begin Information provided

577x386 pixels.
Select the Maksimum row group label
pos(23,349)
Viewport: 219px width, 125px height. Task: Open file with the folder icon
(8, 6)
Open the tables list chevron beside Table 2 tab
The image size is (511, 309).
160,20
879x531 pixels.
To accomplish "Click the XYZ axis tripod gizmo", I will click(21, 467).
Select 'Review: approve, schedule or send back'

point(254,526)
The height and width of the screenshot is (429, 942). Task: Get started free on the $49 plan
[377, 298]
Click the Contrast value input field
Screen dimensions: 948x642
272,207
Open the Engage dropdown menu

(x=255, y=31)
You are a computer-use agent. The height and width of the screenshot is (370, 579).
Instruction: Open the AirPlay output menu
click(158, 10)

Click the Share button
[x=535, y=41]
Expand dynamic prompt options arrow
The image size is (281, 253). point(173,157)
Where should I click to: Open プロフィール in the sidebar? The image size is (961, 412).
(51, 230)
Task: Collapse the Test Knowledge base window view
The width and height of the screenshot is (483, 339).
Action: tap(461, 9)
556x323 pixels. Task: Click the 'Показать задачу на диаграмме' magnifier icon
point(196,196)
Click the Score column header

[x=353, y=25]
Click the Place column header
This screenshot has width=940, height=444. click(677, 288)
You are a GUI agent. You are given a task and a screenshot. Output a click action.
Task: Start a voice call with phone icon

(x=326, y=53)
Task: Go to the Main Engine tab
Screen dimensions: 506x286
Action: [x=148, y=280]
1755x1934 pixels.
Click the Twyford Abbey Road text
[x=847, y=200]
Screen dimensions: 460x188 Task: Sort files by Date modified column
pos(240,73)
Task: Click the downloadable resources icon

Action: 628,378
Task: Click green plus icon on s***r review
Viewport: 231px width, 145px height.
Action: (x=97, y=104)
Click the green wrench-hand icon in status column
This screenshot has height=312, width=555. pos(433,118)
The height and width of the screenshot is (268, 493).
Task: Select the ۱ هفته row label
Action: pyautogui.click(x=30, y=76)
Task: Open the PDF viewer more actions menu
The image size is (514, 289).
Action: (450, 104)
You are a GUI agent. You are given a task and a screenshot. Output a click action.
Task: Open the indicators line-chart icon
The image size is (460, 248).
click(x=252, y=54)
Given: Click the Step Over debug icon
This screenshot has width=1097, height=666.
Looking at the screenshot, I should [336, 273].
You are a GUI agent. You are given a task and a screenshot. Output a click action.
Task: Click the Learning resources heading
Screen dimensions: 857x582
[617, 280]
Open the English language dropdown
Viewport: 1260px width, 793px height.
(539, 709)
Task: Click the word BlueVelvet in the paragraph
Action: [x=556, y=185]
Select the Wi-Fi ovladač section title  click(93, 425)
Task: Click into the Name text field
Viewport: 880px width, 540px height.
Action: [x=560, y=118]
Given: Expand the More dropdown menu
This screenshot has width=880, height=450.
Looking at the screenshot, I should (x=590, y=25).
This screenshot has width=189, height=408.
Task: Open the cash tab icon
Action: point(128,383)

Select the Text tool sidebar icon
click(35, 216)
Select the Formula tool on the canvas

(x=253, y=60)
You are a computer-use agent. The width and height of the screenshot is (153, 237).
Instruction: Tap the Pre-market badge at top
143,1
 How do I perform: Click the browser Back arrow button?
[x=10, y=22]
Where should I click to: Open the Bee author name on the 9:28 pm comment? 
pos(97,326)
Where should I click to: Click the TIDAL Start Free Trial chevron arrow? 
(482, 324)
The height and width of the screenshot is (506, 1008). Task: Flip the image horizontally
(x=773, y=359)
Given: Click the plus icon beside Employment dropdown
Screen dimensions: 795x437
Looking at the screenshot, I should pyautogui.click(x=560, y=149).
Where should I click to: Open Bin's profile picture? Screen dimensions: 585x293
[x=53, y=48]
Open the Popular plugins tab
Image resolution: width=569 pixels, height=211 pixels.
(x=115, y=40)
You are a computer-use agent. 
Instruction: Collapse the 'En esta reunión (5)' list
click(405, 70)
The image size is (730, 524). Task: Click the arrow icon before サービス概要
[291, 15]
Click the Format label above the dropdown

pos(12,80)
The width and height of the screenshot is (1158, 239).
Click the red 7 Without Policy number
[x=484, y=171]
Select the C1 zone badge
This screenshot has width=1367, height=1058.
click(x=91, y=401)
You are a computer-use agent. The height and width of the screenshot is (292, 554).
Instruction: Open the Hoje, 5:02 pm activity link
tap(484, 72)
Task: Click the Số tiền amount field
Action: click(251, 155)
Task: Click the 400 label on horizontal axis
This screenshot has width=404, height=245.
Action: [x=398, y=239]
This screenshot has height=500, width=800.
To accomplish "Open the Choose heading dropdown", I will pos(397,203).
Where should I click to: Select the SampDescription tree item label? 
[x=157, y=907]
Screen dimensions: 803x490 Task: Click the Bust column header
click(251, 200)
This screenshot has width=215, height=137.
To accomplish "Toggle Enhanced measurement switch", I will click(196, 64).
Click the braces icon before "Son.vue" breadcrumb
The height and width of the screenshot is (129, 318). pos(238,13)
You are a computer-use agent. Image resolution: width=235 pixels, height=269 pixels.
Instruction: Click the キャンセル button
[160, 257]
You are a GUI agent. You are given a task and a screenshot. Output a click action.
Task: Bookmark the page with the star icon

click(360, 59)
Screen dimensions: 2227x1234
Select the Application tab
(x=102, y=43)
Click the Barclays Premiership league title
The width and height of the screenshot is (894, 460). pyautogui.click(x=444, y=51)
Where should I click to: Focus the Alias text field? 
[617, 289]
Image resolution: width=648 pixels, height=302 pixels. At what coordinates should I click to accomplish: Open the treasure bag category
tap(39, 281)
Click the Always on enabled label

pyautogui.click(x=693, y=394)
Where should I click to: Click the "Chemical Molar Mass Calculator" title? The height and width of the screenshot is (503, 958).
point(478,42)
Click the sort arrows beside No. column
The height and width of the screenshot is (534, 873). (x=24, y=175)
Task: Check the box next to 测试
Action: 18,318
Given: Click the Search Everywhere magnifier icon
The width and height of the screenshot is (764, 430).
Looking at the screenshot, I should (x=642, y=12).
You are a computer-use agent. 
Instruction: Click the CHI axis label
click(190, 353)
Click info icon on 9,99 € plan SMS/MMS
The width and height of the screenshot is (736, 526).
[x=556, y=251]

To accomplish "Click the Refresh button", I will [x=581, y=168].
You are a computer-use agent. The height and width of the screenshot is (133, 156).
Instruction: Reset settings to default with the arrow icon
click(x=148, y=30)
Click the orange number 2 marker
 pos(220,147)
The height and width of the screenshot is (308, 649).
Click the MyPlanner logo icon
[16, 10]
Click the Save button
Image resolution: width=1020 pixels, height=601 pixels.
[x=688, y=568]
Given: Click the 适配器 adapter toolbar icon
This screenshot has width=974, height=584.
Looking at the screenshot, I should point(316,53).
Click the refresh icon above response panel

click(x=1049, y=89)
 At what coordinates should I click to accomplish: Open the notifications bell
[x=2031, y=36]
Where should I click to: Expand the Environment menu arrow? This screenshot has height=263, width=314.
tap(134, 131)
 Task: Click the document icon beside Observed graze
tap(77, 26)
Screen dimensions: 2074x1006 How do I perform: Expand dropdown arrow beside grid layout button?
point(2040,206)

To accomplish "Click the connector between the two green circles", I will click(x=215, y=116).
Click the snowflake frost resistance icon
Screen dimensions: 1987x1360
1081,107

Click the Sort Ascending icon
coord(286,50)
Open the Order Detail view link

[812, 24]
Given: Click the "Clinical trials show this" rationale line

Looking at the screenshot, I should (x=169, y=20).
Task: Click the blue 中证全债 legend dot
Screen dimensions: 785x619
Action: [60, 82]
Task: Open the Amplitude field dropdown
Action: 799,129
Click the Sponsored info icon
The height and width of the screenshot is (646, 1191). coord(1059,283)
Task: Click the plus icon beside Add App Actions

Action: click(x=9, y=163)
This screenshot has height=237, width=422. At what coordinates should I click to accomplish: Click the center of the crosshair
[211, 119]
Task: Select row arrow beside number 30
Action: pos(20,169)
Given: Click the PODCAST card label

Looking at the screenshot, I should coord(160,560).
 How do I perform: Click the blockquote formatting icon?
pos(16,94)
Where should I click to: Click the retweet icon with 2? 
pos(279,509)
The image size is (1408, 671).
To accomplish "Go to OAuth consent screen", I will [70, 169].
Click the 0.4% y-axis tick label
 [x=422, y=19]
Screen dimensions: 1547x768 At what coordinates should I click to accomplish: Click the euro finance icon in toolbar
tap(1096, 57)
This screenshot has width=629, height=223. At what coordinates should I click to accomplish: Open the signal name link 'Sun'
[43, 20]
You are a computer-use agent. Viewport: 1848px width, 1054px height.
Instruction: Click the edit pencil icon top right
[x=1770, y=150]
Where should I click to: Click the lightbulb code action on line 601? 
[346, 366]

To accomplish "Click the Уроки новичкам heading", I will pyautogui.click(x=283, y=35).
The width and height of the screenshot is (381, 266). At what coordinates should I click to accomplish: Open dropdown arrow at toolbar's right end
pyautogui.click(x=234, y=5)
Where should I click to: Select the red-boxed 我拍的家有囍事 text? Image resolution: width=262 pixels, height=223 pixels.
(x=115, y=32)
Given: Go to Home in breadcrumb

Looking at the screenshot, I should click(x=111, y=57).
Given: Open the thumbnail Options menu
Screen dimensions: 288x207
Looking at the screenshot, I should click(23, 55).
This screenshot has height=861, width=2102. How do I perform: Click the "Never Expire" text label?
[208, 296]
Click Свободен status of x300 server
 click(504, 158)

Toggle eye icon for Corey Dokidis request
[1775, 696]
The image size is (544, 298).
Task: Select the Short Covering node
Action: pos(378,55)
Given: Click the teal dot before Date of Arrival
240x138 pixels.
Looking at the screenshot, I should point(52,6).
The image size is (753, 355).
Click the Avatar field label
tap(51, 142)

end Information provided

Please output the records as a two-column CSV headed ask and response, starting with the line that contains "The width and height of the screenshot is (381, 266)." and going on through the line that contains "Looking at the screenshot, I should click(x=111, y=57).". Give one row for each record with its answer, putting each value in a single quoted field and turning any line breaks into spaces.

ask,response
"The width and height of the screenshot is (381, 266). At what coordinates should I click to accomplish: Open dropdown arrow at toolbar's right end","pyautogui.click(x=234, y=5)"
"Where should I click to: Select the red-boxed 我拍的家有囍事 text? Image resolution: width=262 pixels, height=223 pixels.","(x=115, y=32)"
"Given: Go to Home in breadcrumb","Looking at the screenshot, I should click(x=111, y=57)."